▶ _GOAL OF THE EXERCISE_
Write out exactly the lines below that run from the one containing "Instruction: Open the" through the one containing "Given: Select the マイ コンピュータ places icon", both included, with no other lines.

EXERCISE INPUT Start Marker

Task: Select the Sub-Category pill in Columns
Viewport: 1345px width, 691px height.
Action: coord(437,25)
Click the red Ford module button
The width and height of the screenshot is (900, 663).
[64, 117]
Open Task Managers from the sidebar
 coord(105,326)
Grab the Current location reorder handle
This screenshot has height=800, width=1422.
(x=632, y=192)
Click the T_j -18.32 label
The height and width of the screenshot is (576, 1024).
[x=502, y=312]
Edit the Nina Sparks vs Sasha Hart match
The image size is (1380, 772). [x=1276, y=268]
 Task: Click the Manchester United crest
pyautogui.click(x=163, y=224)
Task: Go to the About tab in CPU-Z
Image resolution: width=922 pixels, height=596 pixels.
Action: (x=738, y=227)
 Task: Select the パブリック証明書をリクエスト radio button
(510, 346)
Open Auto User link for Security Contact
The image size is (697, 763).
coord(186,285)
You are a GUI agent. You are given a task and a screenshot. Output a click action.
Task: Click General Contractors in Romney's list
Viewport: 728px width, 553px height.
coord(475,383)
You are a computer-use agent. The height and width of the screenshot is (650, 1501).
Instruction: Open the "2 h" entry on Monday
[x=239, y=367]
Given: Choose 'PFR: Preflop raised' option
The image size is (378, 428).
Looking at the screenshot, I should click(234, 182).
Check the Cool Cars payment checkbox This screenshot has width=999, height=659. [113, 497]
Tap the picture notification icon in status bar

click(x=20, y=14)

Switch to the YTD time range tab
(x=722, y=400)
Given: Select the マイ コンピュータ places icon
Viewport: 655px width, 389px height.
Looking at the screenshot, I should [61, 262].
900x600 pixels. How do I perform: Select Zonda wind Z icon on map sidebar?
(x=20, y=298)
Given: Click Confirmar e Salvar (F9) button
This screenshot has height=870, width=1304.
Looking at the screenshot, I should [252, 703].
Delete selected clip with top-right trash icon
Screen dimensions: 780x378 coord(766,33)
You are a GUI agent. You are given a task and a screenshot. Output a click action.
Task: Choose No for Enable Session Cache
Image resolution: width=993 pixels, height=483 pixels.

EXERCISE INPUT End Marker

▶ _EXPECTED ANSWER_
Instruction: Open the "2 h" entry on Monday
[x=239, y=367]
Given: Choose 'PFR: Preflop raised' option
The image size is (378, 428).
Looking at the screenshot, I should click(234, 182).
Check the Cool Cars payment checkbox This screenshot has width=999, height=659. [113, 497]
Tap the picture notification icon in status bar

click(x=20, y=14)

Switch to the YTD time range tab
(x=722, y=400)
Given: Select the マイ コンピュータ places icon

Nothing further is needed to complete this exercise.